Tokyo Has Heaviest Snow Since 1998 Ahead of Governor PollYoshiaki Nohara and Yuji Okada
Weather disrupted flights and train services across Japan today, as central Tokyo had its heaviest snowfall for 16 years ahead of a poll tomorrow to elect the city’s next governor.
Central Tokyo was blanketed in about 10 centimeters (4 inches) of snow as of 3 p.m. today, the most since January 1998, according to the Japan Meteorological Agency.
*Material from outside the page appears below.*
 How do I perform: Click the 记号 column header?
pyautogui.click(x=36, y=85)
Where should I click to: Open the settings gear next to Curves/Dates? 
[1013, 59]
Levels could rise to as much as 50 centimeters in the Kanto and Koshin regions, which include the Tokyo metropolitan area, by tomorrow morning, the agency said.
Voters in the capital head to the polls tomorrow with former Japanese health minister Yoichi Masuzoe leading the race to be governor, according to a survey conducted by the Nikkei newspaper from Jan. 30 to Feb. 2. Masuzoe remained ahead of former prime minister Morihiro Hosokawa and Kenji Utsunomiya, the former head of the Japan Federation of Bar Associations.
Tokyo Electric Power Co. reported about 13,300 blackouts in Tokyo and four prefectures as of 3:39 p.m. today, the utility said on its website.
ANA Holdings Inc. canceled 200 domestic flights and two international flights today, affecting about 37,900 passengers, as of 12:30 p.m., the Japanese airline said in a faxed statement. The airline also canceled all domestic flights after 3 p.m. from Tokyo’s Haneda airport, the fax said.
Japan Airlines Co. halted 278 domestic flights and three international flights as of 2 p.m., affecting 52,470 passengers, while canceling all domestic flights from and to Haneda for the rest of the day, the company said in a fax.
Train lines operated by East Japan Railway Co. have been suspended, the company said. Some bullet trains are running at a slower speed, Central Japan Railway Co. said on its website.